次の記録をすべて、一字も変えずに書き写してください。画像は答えに入れないでください。

(対象が現れる位置の行)
· · · · · · ·

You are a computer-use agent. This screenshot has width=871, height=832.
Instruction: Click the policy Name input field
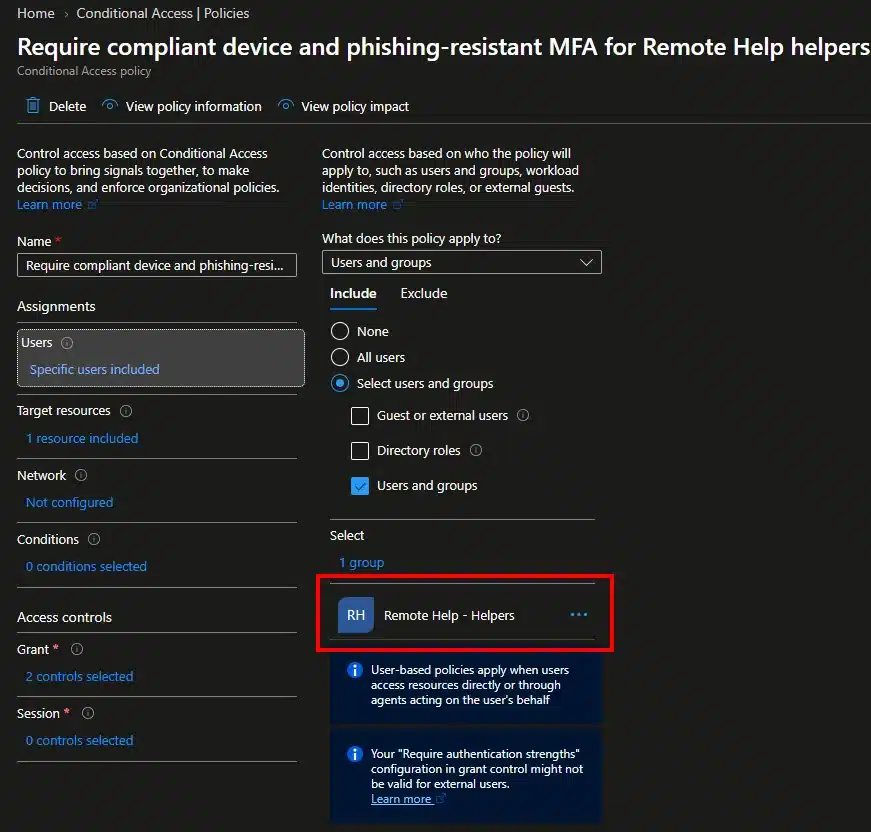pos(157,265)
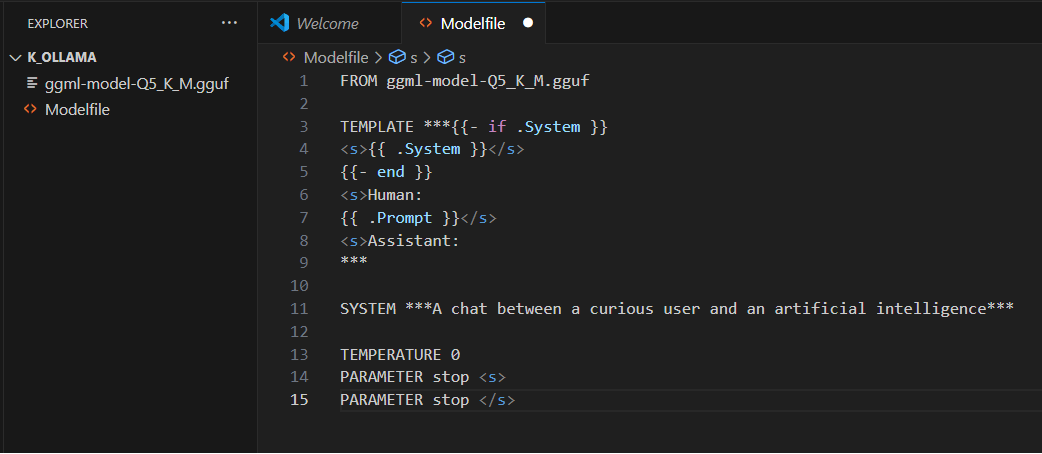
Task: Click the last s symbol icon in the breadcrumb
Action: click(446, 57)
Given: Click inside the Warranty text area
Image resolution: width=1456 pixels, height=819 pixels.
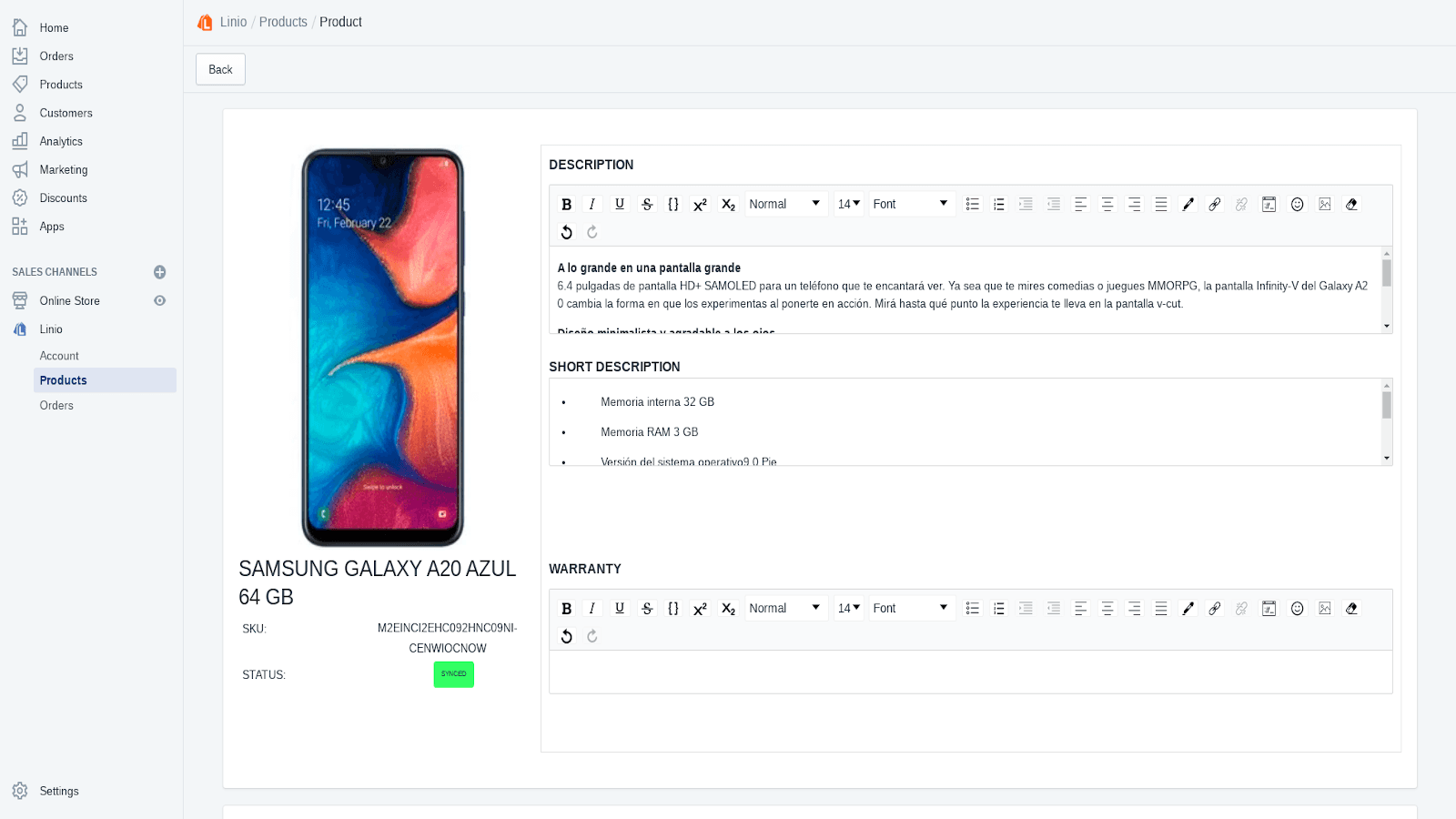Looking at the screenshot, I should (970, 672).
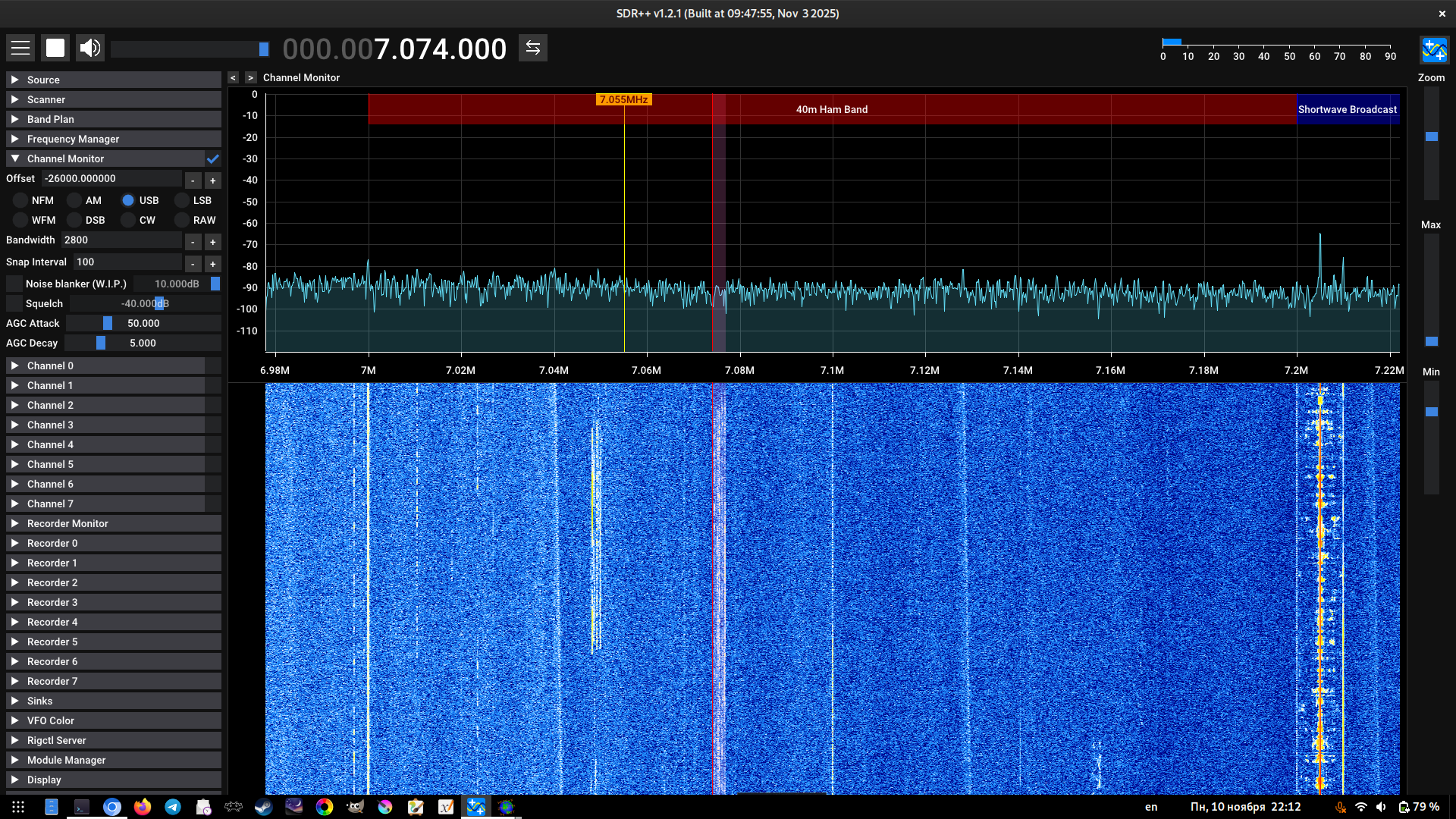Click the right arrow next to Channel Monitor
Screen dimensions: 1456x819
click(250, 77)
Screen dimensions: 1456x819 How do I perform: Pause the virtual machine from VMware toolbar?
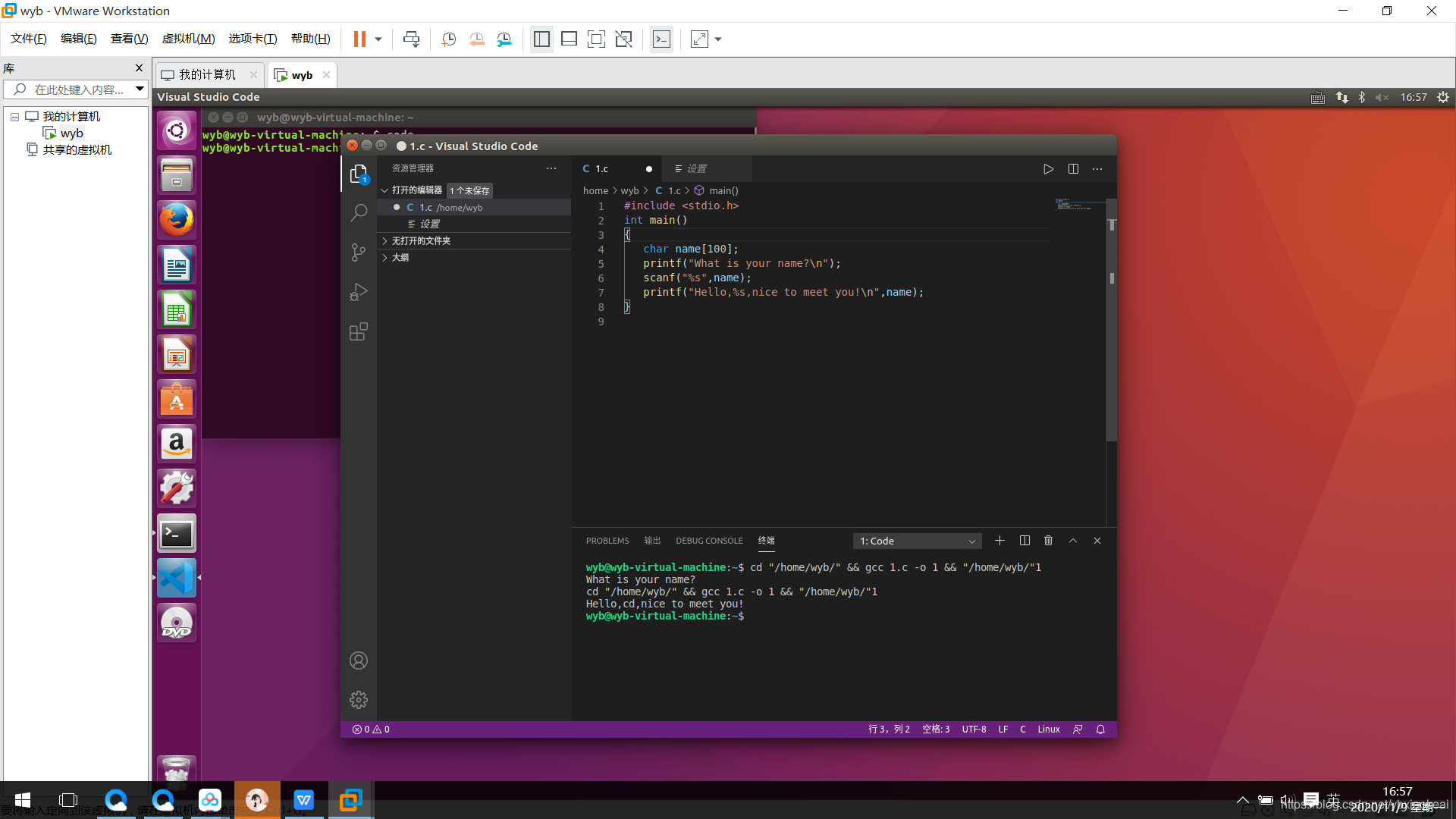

· · · · · · ·

解答
You are a computer-use agent. This screenshot has width=871, height=832.
Instruction: Click the policy Name input field
pos(157,265)
Task: Click the last s symbol icon in the breadcrumb
Action: click(446, 57)
Given: Click inside the Warranty text area
Image resolution: width=1456 pixels, height=819 pixels.
Looking at the screenshot, I should (970, 672).
Click the right arrow next to Channel Monitor
Screen dimensions: 1456x819
click(250, 77)
Screen dimensions: 1456x819 How do I perform: Pause the virtual machine from VMware toolbar?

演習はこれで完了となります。